We created small beef roulades that were seared and then braised in an herbed beef broth and finished in a sherry-laced gravy ... all this in the same Dutch oven over a mound of those hot coals.

But first, we had mulled cider and 'pounded cheese' with crackers to fortify ourselves!

We made yeast butter rolls and apple pies that baked in a brick oven to one side of the fireplace.

There was a beautiful fruit and cake trifle made and topped with whipped cream for a dessert.

We roasted coffee beans over hot coals to create a French roast type of bean, ground the beans in a coffee mill, and then made the coffee over the coals.

And when everything was ready, we set the tables and sat down together for an amazing meal. It was a wonderful night, full of learning, laughing, and knoshing!

After dinner, coffee and our trifle dessert was served in the front parlor, and then it was time for farewell handshakes and wishes for 'safe travels'. Away we went, back to our modern world.

I can not recommend this kind of experience enough. OSV did a bang-up job of giving us the use of the early 19th century parsonage,  with its keeping room and a beautiful fireplace and brick oven for doing the cooking.

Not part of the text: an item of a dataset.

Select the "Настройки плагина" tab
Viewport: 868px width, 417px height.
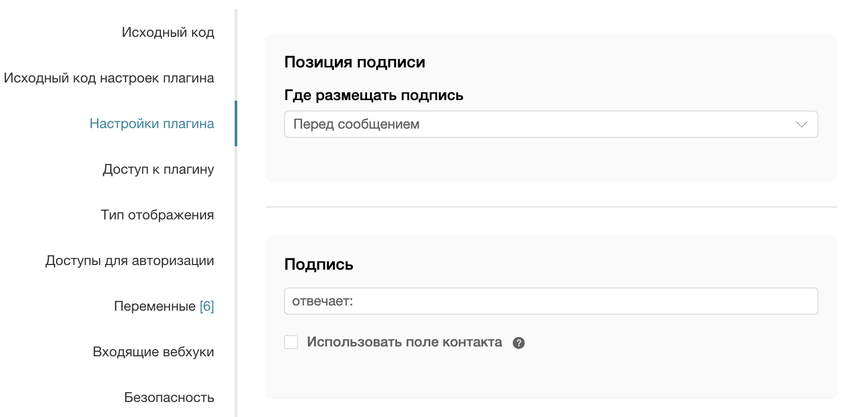click(152, 123)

They organized us into four groups - a meat prep team, a vegetable crew, a bread and dessert group, and a cheese and cider snack duo. The keeping room had four distinct tables organized into work stations with pottery, piggins underneath for peelings, trimming, and crumbs. There were wooden bowls and utensils for preparing the dishes ... and away we went! In the course of  three hours, we prepared a fantastic meal.

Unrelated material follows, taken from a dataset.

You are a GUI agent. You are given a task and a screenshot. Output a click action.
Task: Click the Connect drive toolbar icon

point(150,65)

We left with such an appreciation for the stamina that 19th century housekeepers had.

Sometimes, doing things 'the old-fashioned way' can give you a true appreciation for all things modern. Sometimes, it makes you admire those who got their work done with grace and real finesse during a simpler time. And it makes you keenly aware that the level of knowledge and the acute sense of timing that was needed to put on a true 'spread' was considerable! If you ever get the chance to participate in an event like this, grab it with both hands! You won't regret it!

Later this week, I'll prepare and post on the beef olives (roulades) that we made that evening. Until, then, I'll just be on a continued 'high' from this experience.


  1. Does that ever sound fantastic. All that food cooked right in the fireplace. Maybe in a later post you can explain more about the pounded cheese. I'm thinking they pounded it so it turns into something like a pub cheese. The coffee beans roasted right there is also really neat.

  2. enjoyed reading your post.... !

  3. Fabulous! Such a grand accounting of a really marvelous experience. Glad you enjoyed food in another century. Lot's more opportunities out there, but OSV truly does it well.

  4. What a wonderful experience! I visited OSV as a young girl and still remember how neat it was to see things made and done as they used to be. I can only imagine how great it would be to actually get to participate!!!

  5. I love these types of classes. Have participated in, and taught, many (in fact, will teach one soon). I've made pounded cheese numerous times. I use a receipt (recipe) from The Cooks Own Book, which was published in 1832. It's possible OSV uses the same one. It IS absolutely wonderful, that's for sure! You can find the receipt on my blog @ www.historiccookery.com

  6. @ Caroline - Thanks for posting this comment and your URL for Susan at FBMKW! She will really appreciate it! Can't wait to visit your blog!!! I'll be your next follower!

  7. Sounds like a wonderful experience! Makes one appreciate the relative ease of the modern kitchen.

  8. I somehow missed this post, I'm glad I just saw it, I was wondering how your evening went. What a fun fun evening! It really does sound fantastic. You obviously had a ball! Great post, loved all the pics.